That guide is really the team’s debugging instincts written down: the kind of skills a senior engineer carries in their head and applies without thinking. Which probe to reach for. When to drop the clock to 100 MHz before blaming the logic. Why a host write can pile up while the target quietly ignores it. As plain text, those skills stop being tacit. The agent reads them once and applies them on every run, instead of rediscovering the same workflow each time, and the guide itself improves as we learn new patterns. It is institutional knowledge that an agent can actually use.

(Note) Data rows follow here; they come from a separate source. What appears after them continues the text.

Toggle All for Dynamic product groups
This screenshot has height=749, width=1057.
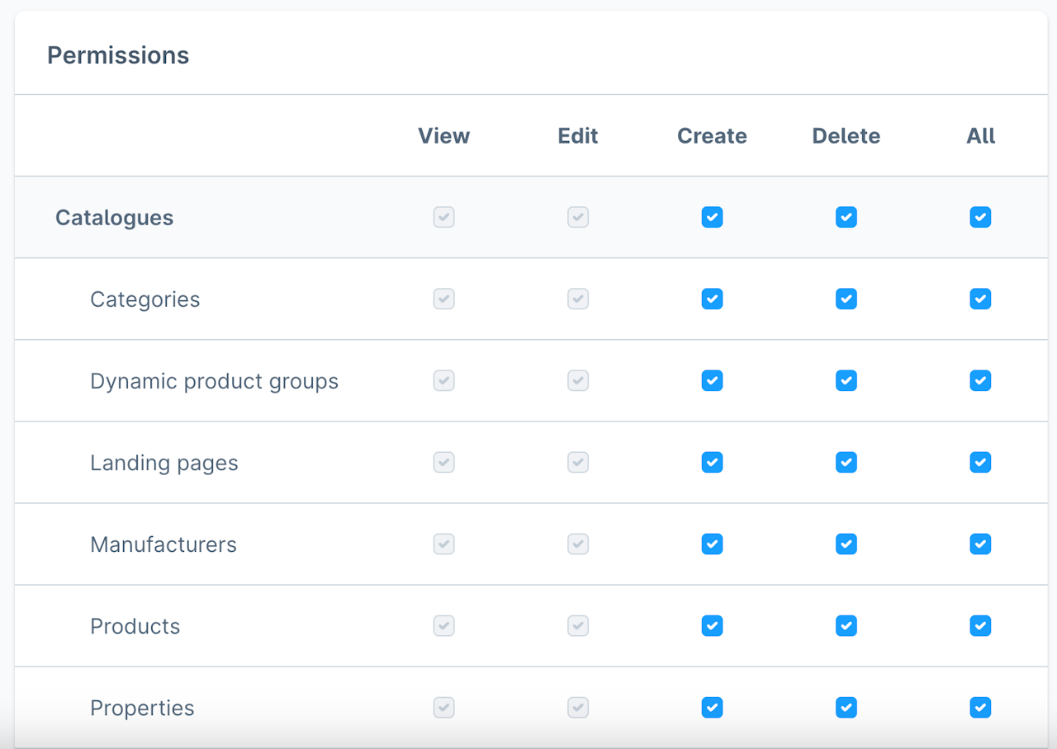tap(980, 380)
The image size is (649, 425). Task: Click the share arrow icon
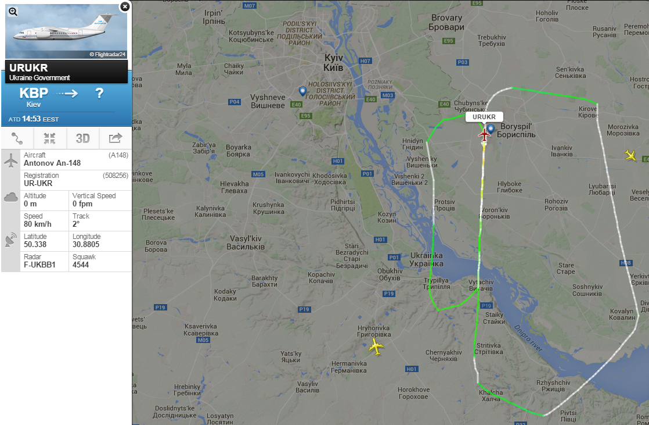(116, 138)
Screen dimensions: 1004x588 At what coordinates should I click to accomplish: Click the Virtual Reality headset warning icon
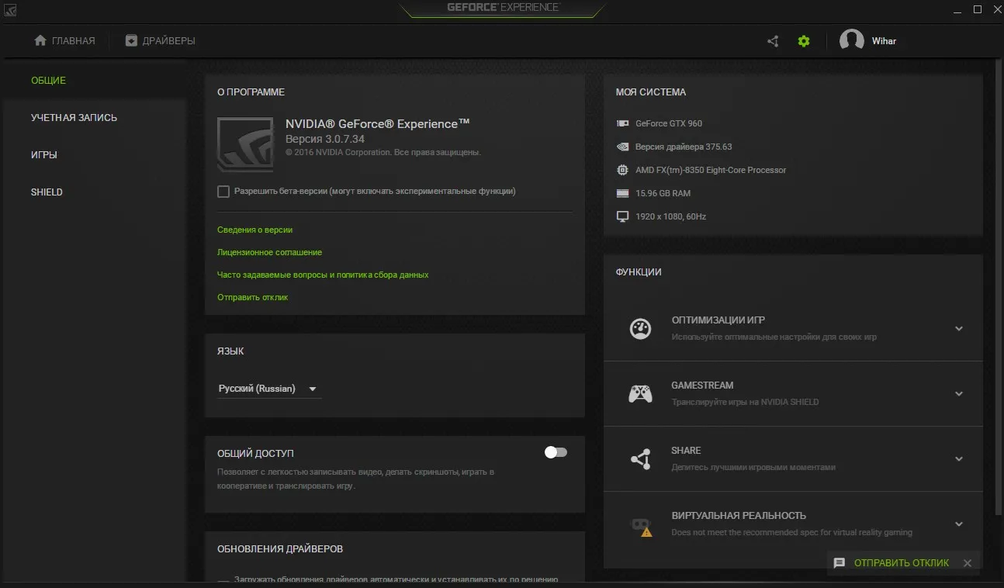point(641,525)
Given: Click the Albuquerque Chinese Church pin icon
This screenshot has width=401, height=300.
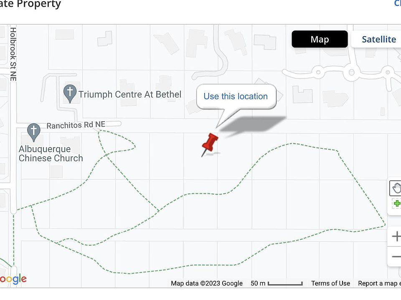Looking at the screenshot, I should [x=33, y=131].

The LiteSATA and Ethernet work on M2SDR is a good example of the unglamorous-but-necessary kind of iteration. Here is the Ethernet throughput, as it improved across the history that is recorded in the repo:

Ethernet path8 MiB SigMF, host to SATASATA to host
Original Etherbone path~9.1 MiB/s~7.3 MiB/s
Pipelined Etherbone reads~9.1 MiB/s~26 MiB/s
128 KiB SATA host buffer~47.8 MiB/s~25.5 MiB/s

That is the shape of timing-and-throughput work: a long series of small changes, each measured on hardware, most of them boring, a few of them decisive. The same history also records the things that did not work and why, which is just as valuable:

  • A 256 KiB host buffer was tried first and rejected because Vivado DRC failed on cascaded RAMB36 address pins. So the buffer is 128 KiB.
  • An Etherbone burst-size sweep (1, 2, 4 … 128 words) showed where the throughput knee is.
  • Linux sendmmsg/recvmmsg batching was tested and dropped: it landed within measurement noise, sometimes slower, so it was not kept.

Writing the dead ends down is the polite version of “stop suggesting this to me at 2am.”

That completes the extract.